High-pressure self-flux growth and characterization of Li-deficient Li0.95FeAs single crystals

TL;DR

This study reports the high-pressure self-flux growth of nearly stoichiometric Li0.95FeAs single crystals, characterizing their structure and superconducting properties, and analyzing the effects of Li deficiency on superconductivity.

Contribution

It introduces a high-pressure method for growing high-quality Li-deficient LiFeAs crystals and provides detailed structural and superconducting property analysis.

Findings

Crystals exhibit bulk superconductivity at 16 K.

Li deficiency has minimal impact on superconductivity.

Superconductivity is suppressed by Fe excess and Li deficiency.

Abstract

Single crystals of LiFeAs were successfully grown by a self-flux method using the cubic anvil high-pressure and high-temperature technique. The reaction took place in a closed boron nitride crucible at a pressure of 1 GPa and a temperature of 1050 C. The grown crystals, retrieved from solidified lump, exhibit plate-like shapes with sizes up to 0.7 x 0.7 x 0.15 mm3. Single-crystal x-ray diffraction refinement confirmed the high structural perfection of the grown crystals (space group P4/nmm, No 129, Z = 2, a = 3.77370(10) A, c = 6.3468(6) A, and V = 90.384(9) A3) with the presence of a small deficiency on the Li site. The refined chemical composition of the produced crystals is Li0.95FeAs.

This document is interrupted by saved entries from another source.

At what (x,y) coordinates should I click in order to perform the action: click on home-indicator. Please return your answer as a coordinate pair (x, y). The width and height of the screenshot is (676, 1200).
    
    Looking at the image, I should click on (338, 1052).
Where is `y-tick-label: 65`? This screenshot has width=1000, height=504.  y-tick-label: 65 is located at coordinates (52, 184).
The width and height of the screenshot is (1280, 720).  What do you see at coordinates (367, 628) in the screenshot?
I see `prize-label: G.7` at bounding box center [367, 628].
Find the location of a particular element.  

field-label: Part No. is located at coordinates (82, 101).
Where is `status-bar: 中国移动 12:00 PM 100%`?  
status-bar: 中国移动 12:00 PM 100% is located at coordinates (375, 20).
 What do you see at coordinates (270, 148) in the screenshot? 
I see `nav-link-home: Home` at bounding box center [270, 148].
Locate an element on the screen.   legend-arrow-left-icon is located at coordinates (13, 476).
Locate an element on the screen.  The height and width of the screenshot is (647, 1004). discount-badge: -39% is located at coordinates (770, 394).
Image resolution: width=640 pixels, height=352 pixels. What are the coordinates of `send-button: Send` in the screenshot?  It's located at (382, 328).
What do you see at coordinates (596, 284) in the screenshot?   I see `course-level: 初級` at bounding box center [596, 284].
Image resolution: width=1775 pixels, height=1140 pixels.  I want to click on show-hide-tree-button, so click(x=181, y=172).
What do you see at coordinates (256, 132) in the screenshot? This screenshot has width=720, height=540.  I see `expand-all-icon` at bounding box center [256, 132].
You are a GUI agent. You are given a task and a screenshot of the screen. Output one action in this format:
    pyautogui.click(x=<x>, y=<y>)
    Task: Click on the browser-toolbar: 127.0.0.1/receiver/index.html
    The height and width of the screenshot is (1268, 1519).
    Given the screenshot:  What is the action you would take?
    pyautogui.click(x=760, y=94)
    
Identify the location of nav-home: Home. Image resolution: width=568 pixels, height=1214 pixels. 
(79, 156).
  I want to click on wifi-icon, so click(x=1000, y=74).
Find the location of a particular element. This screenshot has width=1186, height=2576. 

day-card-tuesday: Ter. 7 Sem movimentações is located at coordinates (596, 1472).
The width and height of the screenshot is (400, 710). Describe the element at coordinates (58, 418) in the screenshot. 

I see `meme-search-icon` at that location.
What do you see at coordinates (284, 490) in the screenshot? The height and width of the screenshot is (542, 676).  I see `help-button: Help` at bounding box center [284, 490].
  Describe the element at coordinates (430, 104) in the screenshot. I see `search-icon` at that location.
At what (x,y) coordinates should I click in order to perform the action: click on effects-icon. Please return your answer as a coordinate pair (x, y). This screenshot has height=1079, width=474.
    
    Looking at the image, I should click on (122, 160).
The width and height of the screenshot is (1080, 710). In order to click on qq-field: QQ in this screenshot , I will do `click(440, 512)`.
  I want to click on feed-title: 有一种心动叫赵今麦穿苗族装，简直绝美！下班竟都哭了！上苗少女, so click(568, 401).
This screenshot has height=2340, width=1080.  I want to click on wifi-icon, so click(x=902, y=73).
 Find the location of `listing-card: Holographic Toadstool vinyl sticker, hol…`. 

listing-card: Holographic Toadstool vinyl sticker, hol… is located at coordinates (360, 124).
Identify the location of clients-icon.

Temperature-dependent magnetization measurements revealed bulk superconductivity with a superconducting transition Tc = 16 K. A comparative analysis of LiFeAs, Li1-xFeAs, and Li1-yFe1+yAs systems reveal that superconductivity is less sensitive to the Li deficiency, although it may completely disappear in the presence of both Fe excess and Li deficiency.